The circles of dough are deep fried in ghee or vegetable oil in a karahi, a type of pot whose rounded shape uses less oil and avoids spillage. Common frying oils include rice bran oil and soybean oil. The dough is fried for about 30–40 seconds at about 200–220 C or for 60–180 seconds at 180–190 C. The cooking time depends on volume, thickness, and the amount of moisture and oil. While deep frying, puris puff up because moisture in the dough changes into steam, expanding to ten times the initial volume. As steam forms, a puri floats to the top of the oil, causing it to cook on one side at a time. This requires it to be flipped, and it is often pushed down to be coated in oil. The steam pushes the crust away from the crumb and results in partial starch gelatinisation between the layers, which is high due to the high temperature. Puri has a much denser crumb than yeast breads.

Puri is cooked until browned, and the oil is drained. It is served hot. The texture is soft due to the oil. Madhur Jaffrey writes, "it takes years of practice to make really fine, soft pooris. It is said in Benares that if twenty five pooris were stacked on a plate and a coin dropped on the lot, the sound of the coin hitting the plate should be heard with clarity." If stored at room temperature, puri lasts a few days but becomes less soft.
....
PROBLEMS AND TASKS:
(a) Answer these questions from the puri text:
(i) How long is the dough fried at about 200–220 C?
(ii) What happens to the moisture in the dough during deep frying?
(iii) How long does puri last if stored at room temperature?
(b) Repeat word for word the stretch of the puri text from "Puri is cooked" through "becomes less soft.".
....
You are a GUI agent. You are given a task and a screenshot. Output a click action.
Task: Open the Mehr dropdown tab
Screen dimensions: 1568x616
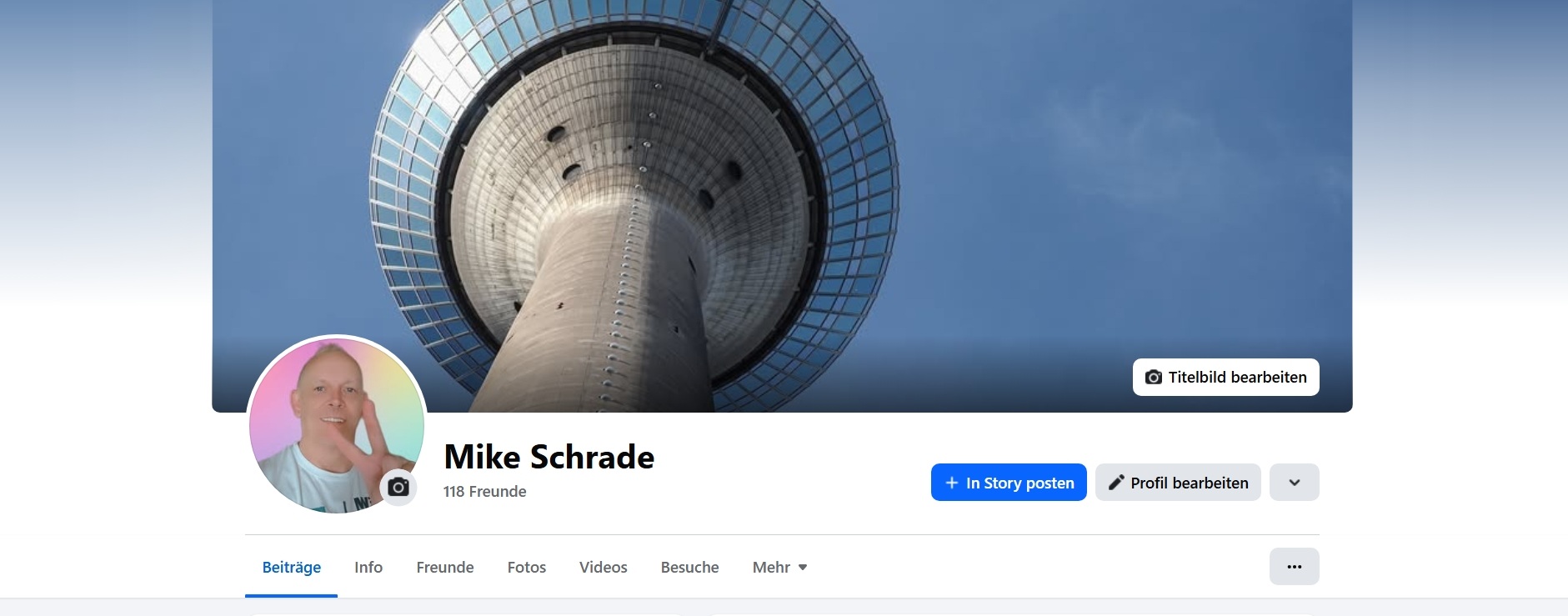point(779,568)
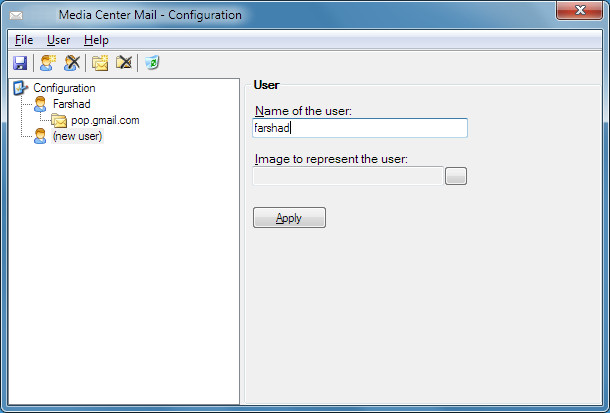Click the browse button for user image
Viewport: 610px width, 413px height.
pyautogui.click(x=456, y=176)
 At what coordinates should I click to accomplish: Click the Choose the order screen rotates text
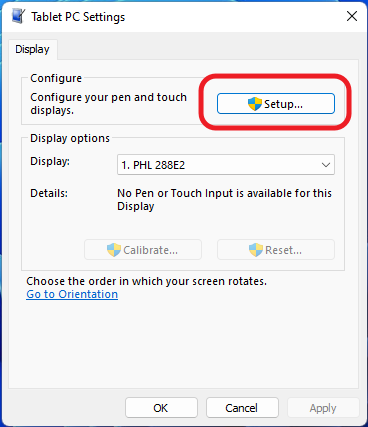pos(147,281)
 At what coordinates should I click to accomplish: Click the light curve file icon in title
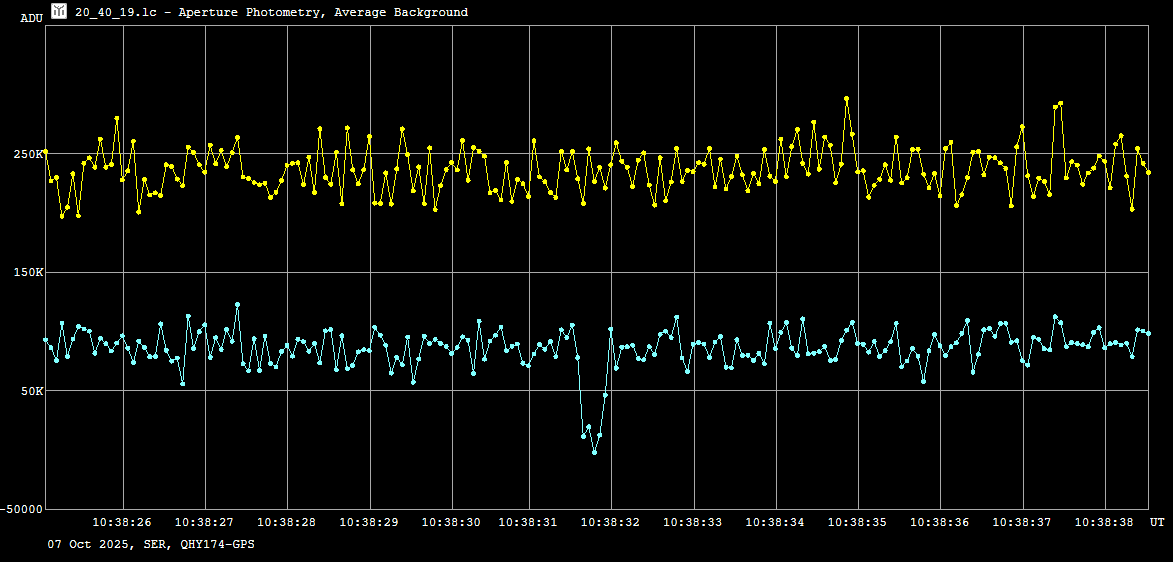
....
SOLUTIONS BY TASK:
(a)
(i) About 30–40 seconds.
(ii) It changes into steam.
(iii) A few days.

(b)
Puri is cooked until browned, and the oil is drained. It is served hot. The texture is soft due to the oil. Madhur Jaffrey writes, "it takes years of practice to make really fine, soft pooris. It is said in Benares that if twenty five pooris were stacked on a plate and a coin dropped on the lot, the sound of the coin hitting the plate should be heard with clarity." If stored at room temperature, puri lasts a few days but becomes less soft.